• The input:
□ □ □ □ □ □ □
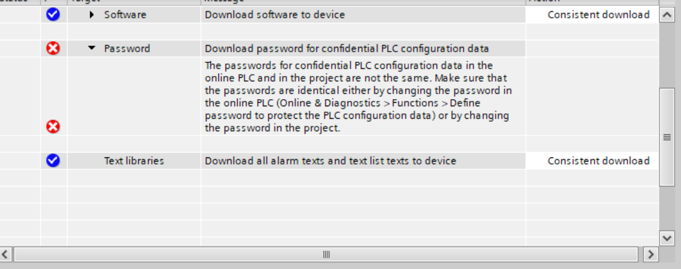Open the Text libraries Consistent download action
The width and height of the screenshot is (681, 269).
(x=598, y=160)
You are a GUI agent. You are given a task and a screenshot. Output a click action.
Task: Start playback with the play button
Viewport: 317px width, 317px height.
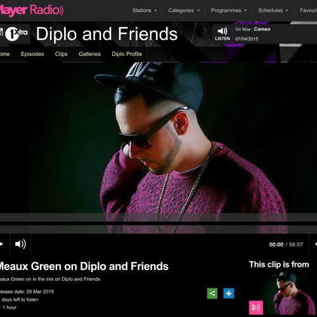(2, 244)
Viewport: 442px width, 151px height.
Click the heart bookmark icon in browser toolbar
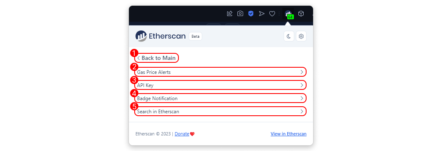(x=272, y=14)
□ □ □ □ □ □ □
• Work required:
Write out each line exactly, from the one containing "Task: Start playback with the play button" through the end of the entries, and skip the pictures.

• Solution to this problem:
Task: Start playback with the play button
Viewport: 317px width, 317px height.
(2, 244)
Viewport: 442px width, 151px height.
Click the heart bookmark icon in browser toolbar
(x=272, y=14)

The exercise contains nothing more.